## Provided records
=====
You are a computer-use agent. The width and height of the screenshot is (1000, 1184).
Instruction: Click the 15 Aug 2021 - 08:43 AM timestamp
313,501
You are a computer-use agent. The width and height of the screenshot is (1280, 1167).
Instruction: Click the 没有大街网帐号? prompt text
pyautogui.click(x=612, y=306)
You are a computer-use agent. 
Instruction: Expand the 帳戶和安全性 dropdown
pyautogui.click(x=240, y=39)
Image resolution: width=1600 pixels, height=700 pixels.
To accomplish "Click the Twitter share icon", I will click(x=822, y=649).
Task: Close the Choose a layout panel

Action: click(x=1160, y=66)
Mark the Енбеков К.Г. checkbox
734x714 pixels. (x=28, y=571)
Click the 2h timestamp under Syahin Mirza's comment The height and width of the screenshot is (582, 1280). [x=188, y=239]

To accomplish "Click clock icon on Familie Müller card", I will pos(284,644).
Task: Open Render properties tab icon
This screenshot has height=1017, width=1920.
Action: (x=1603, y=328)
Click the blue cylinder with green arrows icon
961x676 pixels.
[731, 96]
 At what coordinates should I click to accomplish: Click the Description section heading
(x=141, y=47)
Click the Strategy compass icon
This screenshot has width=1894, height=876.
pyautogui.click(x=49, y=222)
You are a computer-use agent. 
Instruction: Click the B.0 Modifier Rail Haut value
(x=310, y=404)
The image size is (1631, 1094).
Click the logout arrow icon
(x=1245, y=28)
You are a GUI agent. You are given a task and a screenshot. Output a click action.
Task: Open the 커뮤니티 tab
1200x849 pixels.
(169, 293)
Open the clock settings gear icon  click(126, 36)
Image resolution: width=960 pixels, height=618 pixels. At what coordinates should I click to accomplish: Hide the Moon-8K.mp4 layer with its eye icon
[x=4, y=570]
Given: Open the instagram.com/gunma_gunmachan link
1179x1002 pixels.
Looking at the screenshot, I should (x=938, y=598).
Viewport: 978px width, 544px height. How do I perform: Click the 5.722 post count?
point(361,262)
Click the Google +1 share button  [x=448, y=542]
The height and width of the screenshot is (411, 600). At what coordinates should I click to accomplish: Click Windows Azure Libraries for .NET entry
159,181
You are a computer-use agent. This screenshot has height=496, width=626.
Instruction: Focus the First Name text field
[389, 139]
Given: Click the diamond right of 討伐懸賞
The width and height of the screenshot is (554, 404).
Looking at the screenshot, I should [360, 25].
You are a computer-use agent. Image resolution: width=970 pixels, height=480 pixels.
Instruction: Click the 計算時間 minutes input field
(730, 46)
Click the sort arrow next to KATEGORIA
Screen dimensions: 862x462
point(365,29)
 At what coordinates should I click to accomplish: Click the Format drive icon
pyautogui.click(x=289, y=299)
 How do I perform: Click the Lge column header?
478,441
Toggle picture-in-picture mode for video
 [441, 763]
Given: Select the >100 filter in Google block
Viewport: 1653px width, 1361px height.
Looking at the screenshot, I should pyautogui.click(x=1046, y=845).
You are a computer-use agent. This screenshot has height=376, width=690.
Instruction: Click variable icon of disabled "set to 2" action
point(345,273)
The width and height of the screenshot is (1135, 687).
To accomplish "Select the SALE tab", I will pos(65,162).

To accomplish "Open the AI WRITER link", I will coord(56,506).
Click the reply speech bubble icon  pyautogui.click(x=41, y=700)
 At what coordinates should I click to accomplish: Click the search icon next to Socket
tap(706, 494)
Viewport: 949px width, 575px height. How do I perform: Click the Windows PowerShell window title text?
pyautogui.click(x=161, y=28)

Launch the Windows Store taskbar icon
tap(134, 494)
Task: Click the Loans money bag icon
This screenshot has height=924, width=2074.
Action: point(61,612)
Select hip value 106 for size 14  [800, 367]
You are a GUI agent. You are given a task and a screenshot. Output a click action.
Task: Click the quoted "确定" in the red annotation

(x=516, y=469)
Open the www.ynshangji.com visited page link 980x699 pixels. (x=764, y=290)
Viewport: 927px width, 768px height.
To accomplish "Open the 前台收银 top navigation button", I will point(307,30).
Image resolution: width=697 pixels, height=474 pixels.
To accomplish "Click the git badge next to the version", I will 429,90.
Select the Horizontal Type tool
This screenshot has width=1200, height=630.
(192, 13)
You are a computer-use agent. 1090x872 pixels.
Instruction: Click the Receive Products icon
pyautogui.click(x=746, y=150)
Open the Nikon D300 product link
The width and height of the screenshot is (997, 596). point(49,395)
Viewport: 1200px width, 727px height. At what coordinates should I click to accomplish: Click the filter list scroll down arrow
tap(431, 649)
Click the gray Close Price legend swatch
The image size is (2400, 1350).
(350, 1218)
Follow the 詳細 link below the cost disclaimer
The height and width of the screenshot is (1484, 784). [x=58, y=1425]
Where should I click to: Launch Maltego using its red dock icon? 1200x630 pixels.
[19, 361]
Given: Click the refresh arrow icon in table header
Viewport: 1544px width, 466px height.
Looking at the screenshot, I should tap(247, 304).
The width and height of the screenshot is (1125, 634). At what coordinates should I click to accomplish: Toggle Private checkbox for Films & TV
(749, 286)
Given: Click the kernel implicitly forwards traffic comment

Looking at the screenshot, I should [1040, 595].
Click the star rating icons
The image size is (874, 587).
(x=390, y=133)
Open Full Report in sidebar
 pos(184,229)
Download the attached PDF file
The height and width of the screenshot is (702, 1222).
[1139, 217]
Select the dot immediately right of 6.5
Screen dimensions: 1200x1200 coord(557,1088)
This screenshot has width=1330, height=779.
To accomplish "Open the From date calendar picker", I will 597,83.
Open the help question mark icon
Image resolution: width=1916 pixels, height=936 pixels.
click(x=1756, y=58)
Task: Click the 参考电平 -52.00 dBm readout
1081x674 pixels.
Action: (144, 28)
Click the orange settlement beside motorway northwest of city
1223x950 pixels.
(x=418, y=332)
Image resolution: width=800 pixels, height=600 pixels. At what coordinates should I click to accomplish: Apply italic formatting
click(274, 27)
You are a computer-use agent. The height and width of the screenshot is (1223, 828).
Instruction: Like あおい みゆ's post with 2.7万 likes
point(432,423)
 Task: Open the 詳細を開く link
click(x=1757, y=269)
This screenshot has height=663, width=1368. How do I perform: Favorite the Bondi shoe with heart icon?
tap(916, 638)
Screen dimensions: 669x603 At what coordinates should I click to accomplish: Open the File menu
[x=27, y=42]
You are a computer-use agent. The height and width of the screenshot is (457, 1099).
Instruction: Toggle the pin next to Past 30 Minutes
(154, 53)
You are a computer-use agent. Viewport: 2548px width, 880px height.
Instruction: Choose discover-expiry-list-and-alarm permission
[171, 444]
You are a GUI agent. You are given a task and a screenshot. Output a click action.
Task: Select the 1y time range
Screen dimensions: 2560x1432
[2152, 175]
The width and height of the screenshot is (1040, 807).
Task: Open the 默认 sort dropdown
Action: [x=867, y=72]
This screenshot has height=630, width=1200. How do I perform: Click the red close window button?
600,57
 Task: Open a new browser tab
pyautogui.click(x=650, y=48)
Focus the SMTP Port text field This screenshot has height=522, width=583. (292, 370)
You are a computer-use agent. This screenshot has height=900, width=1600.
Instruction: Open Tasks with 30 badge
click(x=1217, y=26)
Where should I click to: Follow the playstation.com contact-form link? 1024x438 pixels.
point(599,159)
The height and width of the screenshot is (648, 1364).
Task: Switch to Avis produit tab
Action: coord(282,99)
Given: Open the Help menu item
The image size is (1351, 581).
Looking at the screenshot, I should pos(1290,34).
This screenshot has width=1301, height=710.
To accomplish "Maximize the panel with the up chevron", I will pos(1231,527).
=====
## Aim of the exercise
Your answer must be one number: how many lines of the data contain "Google".

## Written answer
2